The Detectability and Characteristics of Extrasolar Planets: Techniques and Observations

This task focuses on techniques and observations for detecting and characterizing extrasolar Jovian and terrestrial planets. This year, team members continued work on algorithms for planet signal extraction for TPF-I, techniques for detecting planets via analysis of circumstellar disk structure, found several new extrasolar planets, and explored the use of polarimetry for planet detection and characterization. This year VPL team members resolved an ambiguity in the location and orbital direction of the unseen planets around Vega, and performed high precision polarimetry of the Tau Boo hot Jupiter system, placing significant limits on the nature of the scatterers in that planet’s atmosphere.

VPL Education and Public Outreach

This year, VPL provided budget and scientists’ support to develop the “Design a Planet” module of the AstroVenture interactive website for middle school students. AstroVenture highlights NASA careers and astrobiology research in the areas of Astronomy, Geology, Biology and Atmospheric Sciences. Last October, Design A Planet was listed as Newsweek Magazine’s top website for the week, and in November, VPL scientists participated in an interactive webcast focused on this new site. VPL also subsidized the cost of offering 120 in-service teachers the opportunity to earn three graduate semester credits in an Internet-delivered Astrobiology for Teachers course where participants connect to their classes and interact with each other and the instructor.

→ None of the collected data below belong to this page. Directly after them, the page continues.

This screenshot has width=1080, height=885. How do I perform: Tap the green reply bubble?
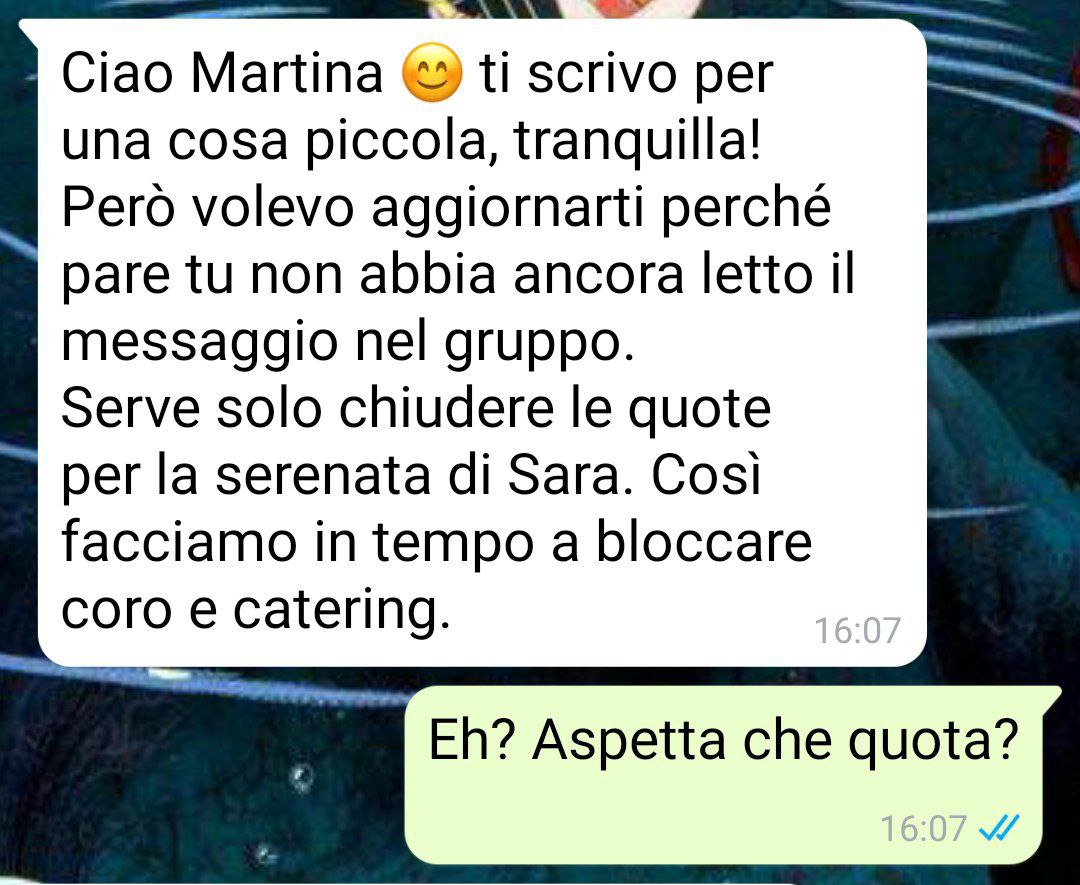click(723, 775)
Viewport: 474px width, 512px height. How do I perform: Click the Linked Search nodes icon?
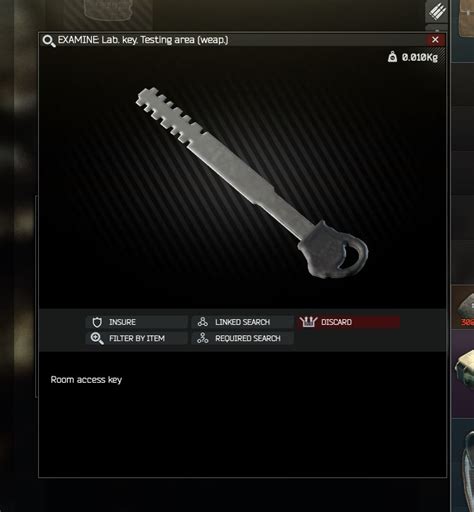(x=202, y=322)
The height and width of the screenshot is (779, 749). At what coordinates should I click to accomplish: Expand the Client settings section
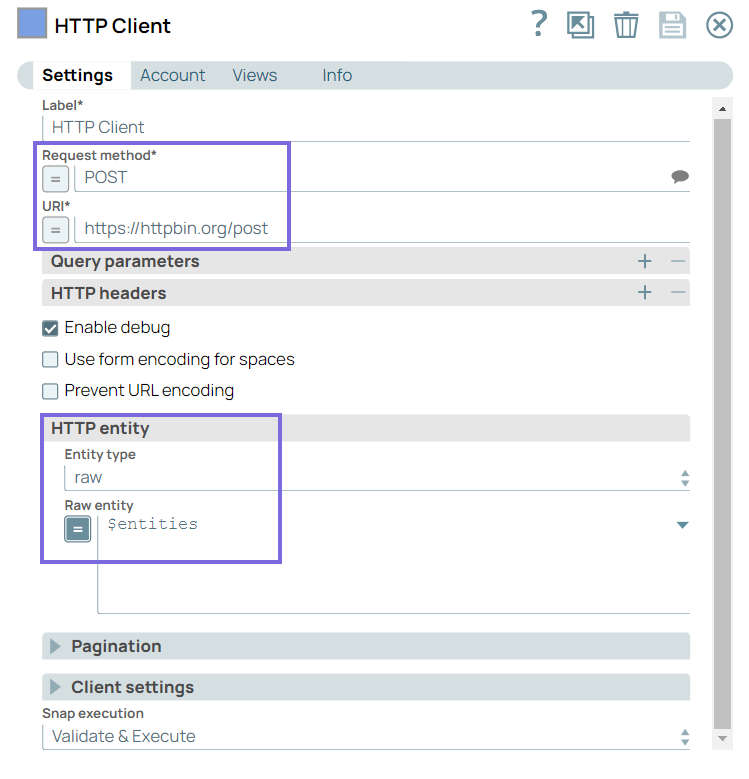tap(56, 688)
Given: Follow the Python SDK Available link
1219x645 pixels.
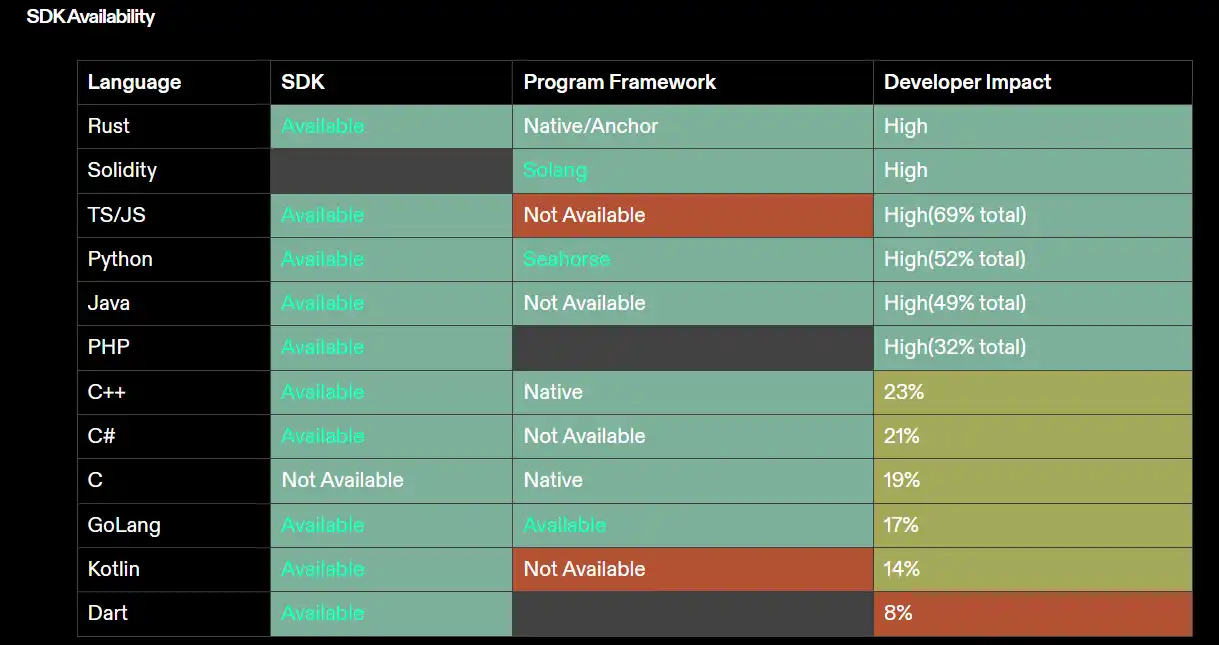Looking at the screenshot, I should (322, 259).
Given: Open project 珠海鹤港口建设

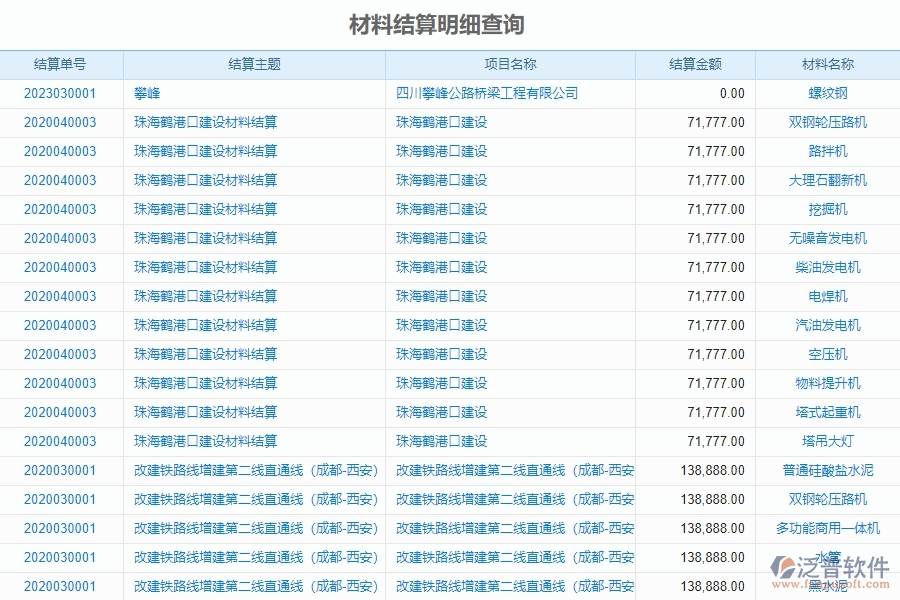Looking at the screenshot, I should click(441, 122).
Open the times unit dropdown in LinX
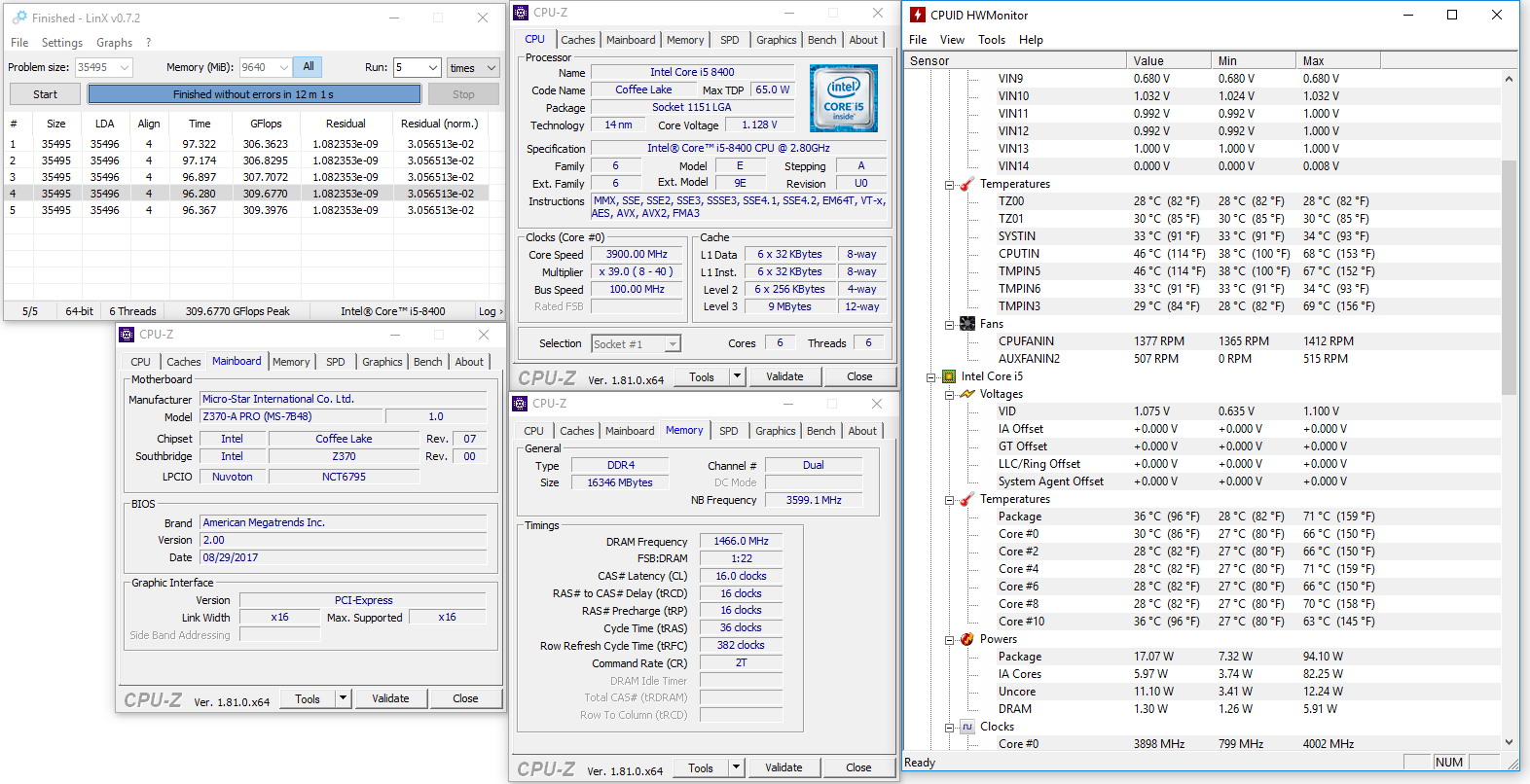The image size is (1530, 784). 472,67
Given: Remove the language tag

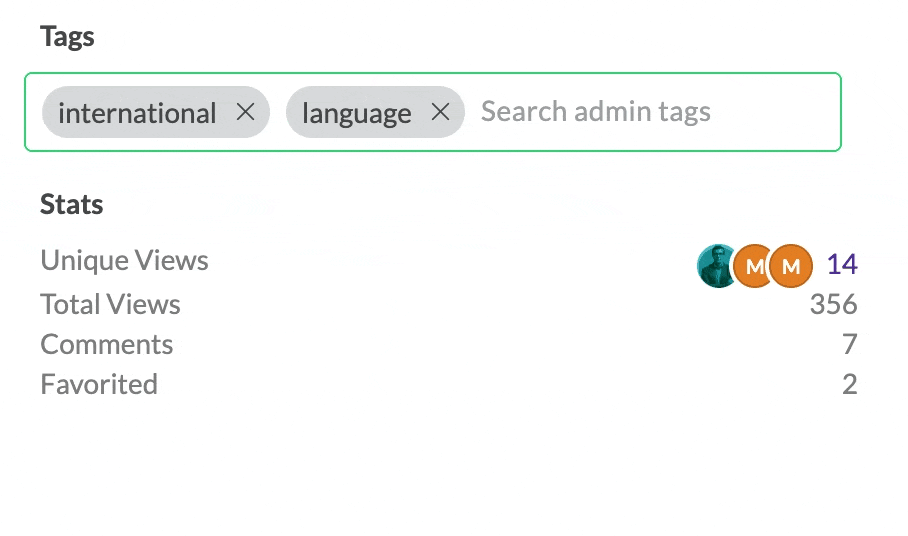Looking at the screenshot, I should pyautogui.click(x=441, y=112).
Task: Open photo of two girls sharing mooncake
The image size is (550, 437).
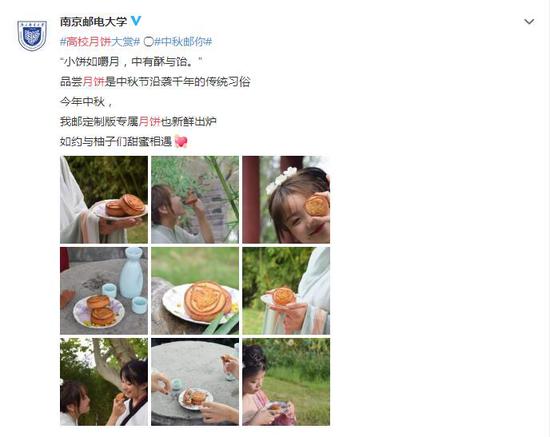Action: (104, 382)
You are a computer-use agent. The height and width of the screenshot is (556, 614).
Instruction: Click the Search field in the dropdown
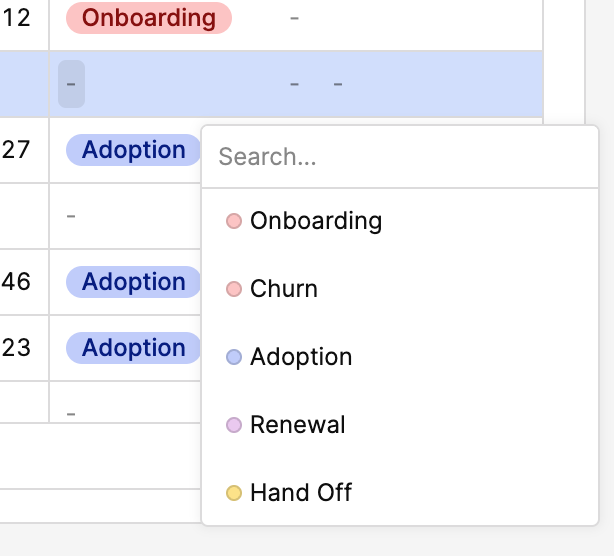[399, 157]
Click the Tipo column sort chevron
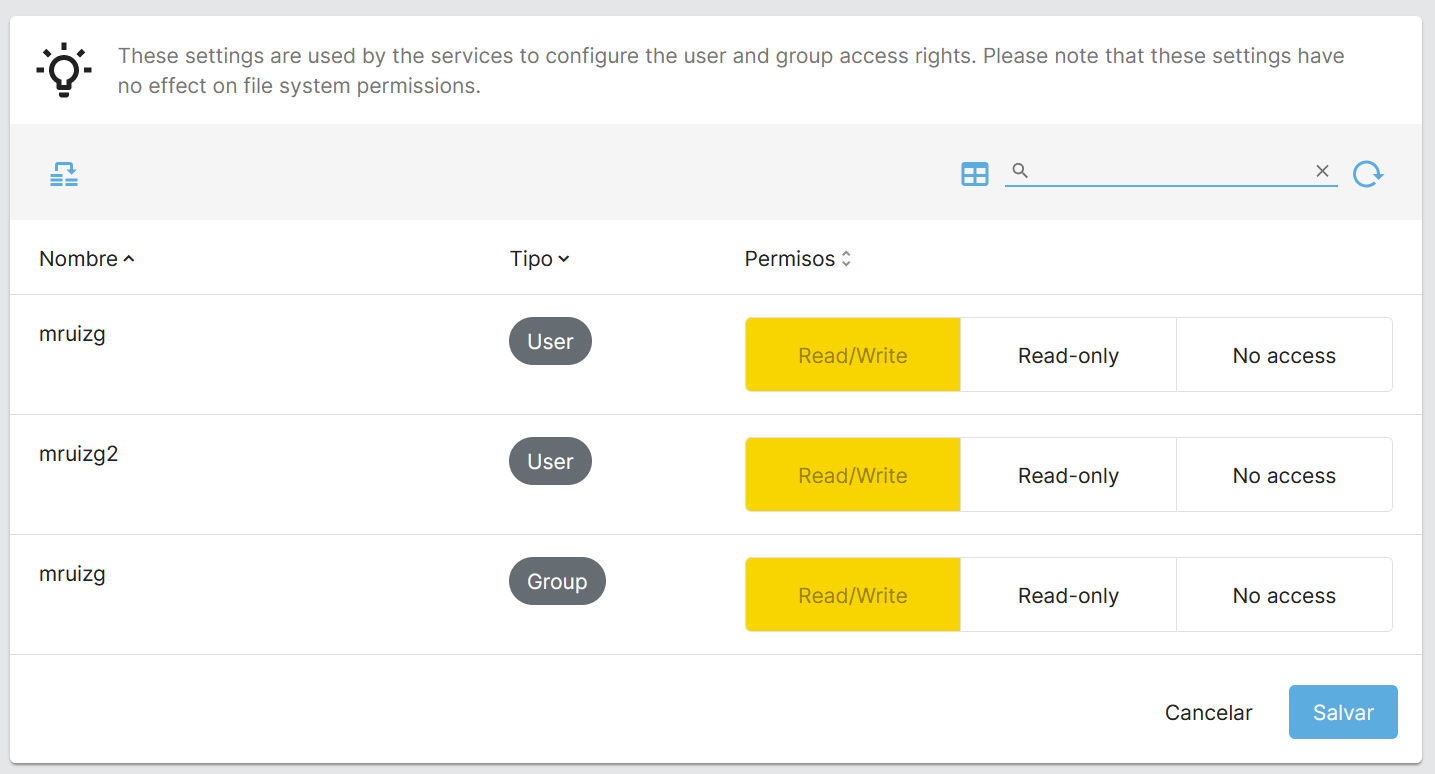The height and width of the screenshot is (774, 1435). 564,259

In addition to supporting our more formal EPO elements, this year, VPL scientists continued to contribute organizational and scientific expertise at science forums, winter schools, workshops and university seminars that reached undergraduate and graduate audiences, and also developed and/or participated in 6 university courses that included astrobiological elements. VPL scientists also interacted with the media in magazine, newspaper and radio interviews and web events and articles.

...and Beyond

After 5 years of interaction, the NAI Virtual Planetary Laboratory Lead Team has forged interdisciplinary collaborations that will likely endure past our 5-year term, via regular meetings and continuation of our ongoing research efforts. For the remainder of this year, the team is focused on continued research, finalizing and documenting models and model products, and making them available to other members of the scientific community. As always, we welcome new collaborations, including those across disciplines and distances.